The man August was describing could easily have been an antic character in one of his plays.
“You got ’em on your feet,” he said. “But I know somethin’ else, too. I know the day you were born. I can tell you the very day you were born, and I won’t be wrong or off by more than three days.”
August was born on April 27, 1945.
When he asked this fellow what day he was born, the man cackled and said “Wednesday.”

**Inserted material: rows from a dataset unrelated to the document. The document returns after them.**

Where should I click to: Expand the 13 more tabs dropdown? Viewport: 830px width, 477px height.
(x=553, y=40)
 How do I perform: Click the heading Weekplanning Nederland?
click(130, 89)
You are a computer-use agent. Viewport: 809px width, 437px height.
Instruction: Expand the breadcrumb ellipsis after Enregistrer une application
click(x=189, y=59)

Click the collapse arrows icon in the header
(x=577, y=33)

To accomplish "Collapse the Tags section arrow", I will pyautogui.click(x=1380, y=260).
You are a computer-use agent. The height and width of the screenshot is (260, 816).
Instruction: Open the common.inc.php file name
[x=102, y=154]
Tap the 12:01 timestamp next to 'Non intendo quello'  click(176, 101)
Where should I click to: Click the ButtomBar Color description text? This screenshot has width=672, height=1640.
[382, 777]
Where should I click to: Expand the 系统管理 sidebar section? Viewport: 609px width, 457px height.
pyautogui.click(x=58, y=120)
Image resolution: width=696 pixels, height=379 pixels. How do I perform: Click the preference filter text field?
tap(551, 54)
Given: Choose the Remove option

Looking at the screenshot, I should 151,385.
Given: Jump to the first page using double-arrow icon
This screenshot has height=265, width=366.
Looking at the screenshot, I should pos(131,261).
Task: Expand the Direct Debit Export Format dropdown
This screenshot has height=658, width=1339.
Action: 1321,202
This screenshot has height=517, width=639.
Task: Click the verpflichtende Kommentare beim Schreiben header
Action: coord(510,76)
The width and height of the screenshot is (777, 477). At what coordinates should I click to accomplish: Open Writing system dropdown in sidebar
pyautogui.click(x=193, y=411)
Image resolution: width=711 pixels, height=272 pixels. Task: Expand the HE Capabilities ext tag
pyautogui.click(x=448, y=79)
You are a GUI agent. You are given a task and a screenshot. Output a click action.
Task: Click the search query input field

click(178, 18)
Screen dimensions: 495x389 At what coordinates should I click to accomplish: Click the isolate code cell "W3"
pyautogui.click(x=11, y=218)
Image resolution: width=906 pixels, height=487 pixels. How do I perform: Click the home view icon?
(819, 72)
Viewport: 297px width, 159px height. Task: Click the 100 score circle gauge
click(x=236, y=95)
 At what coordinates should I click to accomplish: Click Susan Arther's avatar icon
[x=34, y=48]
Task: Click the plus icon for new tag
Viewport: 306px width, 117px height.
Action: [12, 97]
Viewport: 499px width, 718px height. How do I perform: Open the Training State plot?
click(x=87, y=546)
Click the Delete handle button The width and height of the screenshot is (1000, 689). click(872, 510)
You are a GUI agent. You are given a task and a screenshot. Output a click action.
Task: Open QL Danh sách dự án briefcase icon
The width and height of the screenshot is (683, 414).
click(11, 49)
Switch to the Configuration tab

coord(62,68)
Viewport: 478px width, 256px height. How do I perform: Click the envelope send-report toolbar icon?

And so it went for fifteen years of pas de deux. Sometimes we’d lean into the table to hear each other better when our voices were blurred by the clatter and clang of dishes and swirl of laughter and conversation from other tables around us, talking about our hopes for our children, our wives, our agents and lawyers and business partners, the next story we planned to write for Humanities Washington’s yearly Bedtime Stories fund-raiser, a passage I translated for him that he liked from the Bhagavad Gita and our works in progress—Gem of the Ocean and Radio Golf for him, the novel Dreamer for me. But for the most part, and because I’m Buddhist, I did the lion’s share of listening. Also because my middle-class life in the Chicago suburb of Evanston had not been half as hard as his in the Hill District of Pittsburgh. He wanted someone to listen as he spoke about his life, all the experiences and ideas not always in his plays but which were, in fact, the background for his ten-play cycle. Over fifteen years, I heard about his biological father, Frederick Kittel, the German baker who was always absent from his life, and his stepfather, an ex-convict who spent twenty-three years in prison for robbery and murder. He adopted his mother’s maiden name, Wilson, in rejection of his German father; he began using his middle name, August, when a friend told him not to let anyone call him by the first name he used throughout childhood, which was Freddie. August told me that when he entered the newly integrated public schools of Pittsburgh, he was attacked by a gang of other kids; the principal had to send him home in a taxicab to protect him, but all he could do was ask over and over, “Why? Why are they trying to hurt me? What did I do?” And I learned about why he dropped out of high school his freshman year when a black teacher accused him of plagiarizing a twenty-page term paper entitled “Napoleon’s Will to Power” and refused to apologize.